> On Fri, 14 Jan 1994, Trotter Hardy wrote:
> > An interesting dialog on CYBERIA-L has started with the
> > following message from Dan Burk. It's a copyright matter, and I
> > thought therefore of interest to those on this list.
> > ------- Forwarded Message Follows -------
> > Date: Thu, 13 Jan 1994 11:28:00 -0500
> > Reply-to: cyberia-l[_at_]birds.wm.edu
> > To: thardy[_at_]mail.wm.edu
> > Subject: BBS liability
> >
> > For those who haven't seen this yet, a federal district court in Florida
> > has held that a BBS operator is liable for infringing Playboy's copyright
> > distribution and display rights by making available Playboy pictures in
> > machine readable format. The interesting part is that the operator
> > alleged that a subscriber had uploaded the files without the operator's
> > knowledge, and the the files had been removed as soon as the operator was
> > aware of their presence. See Playboy Enterprises, Inc. v. Frena, No. 93-
> > 489-Civ-J-20 (D.C. M. Fla. 12/9/93).
> >
> > This strikes me as a bit odd -- patent rights are exclusive regardless of.
> > scienter or knowledge, but I was under the impression that copyright usually
> > requires a knowing violation. I guess that there is the George Harrison
> > case where he apparently subconciously copied "He's So Fine" in composing
> > "My Sweet Lord" -- but this wasn't even subconcious, this was (at least
> > allegedly) oblivious.
> >
> > Policy wise, the result seems pretty burdensome for BBS operators -- either
> > completely ban uploading, or only allow uploading to a file that cannot be
> > downloaded until reviewed and approved by the operator. Lots of monitoring.
> > Lots of liability -- might be cheaper just to shut down.
> >
> > Dan
> > dburk[_at_]gmuvax.gmu.edu
>
> The scienter distinction of patent/copyright refers to the knowledge of
> the protected object at the time of independent creation of the accused
> object, not the knowledge of infringing acts. If the BBS operator created
> the Playboy files from scratch without access to Playboy's images, then
> no infringement (not a likely scenario). This is known as independent
> creation. By contrast, an independent invention can nonetheless infringe
> a patent.
I do not believe that indepedant creation has much to do with sceinter. Sure it is a defense with copyright infringement, and not patent infringement. But that is because the offence in copyright infringement is (usually) copying. Almost by definition, if you have independant creation, you cannot have copying.

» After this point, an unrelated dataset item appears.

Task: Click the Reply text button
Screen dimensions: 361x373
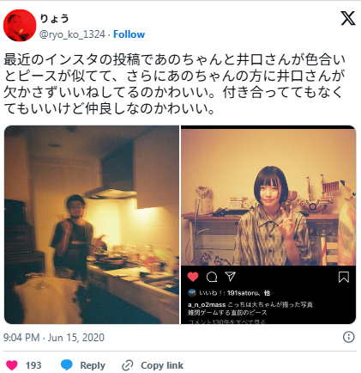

But there is definately a sceinter requirement for criminal copyright infringement that is missing for civil infringement. The scienter is essentially knowing that you are copying PROTECTED subject matter, and not necessarily that you are copying something. Thus, in most judicial districts (this varies from U.S. atty to U.S. atty - but see the discussion in particular the Senate for PL 102-561) one must know that he is copying protected subject matter. This means that there is such a thing as innocent copyright infringement. This happens when you copy protected subject matter, but believe it to be not protected (or perhaps that you didn't copy enough, etc.). Note the difference in statutory damages in 17 USC 504(c) between innocent, normal, and willful infringement. Also, note that the sole purpose of notice today is to defeat a defense of] innocent infringement. 17 USC 401(d).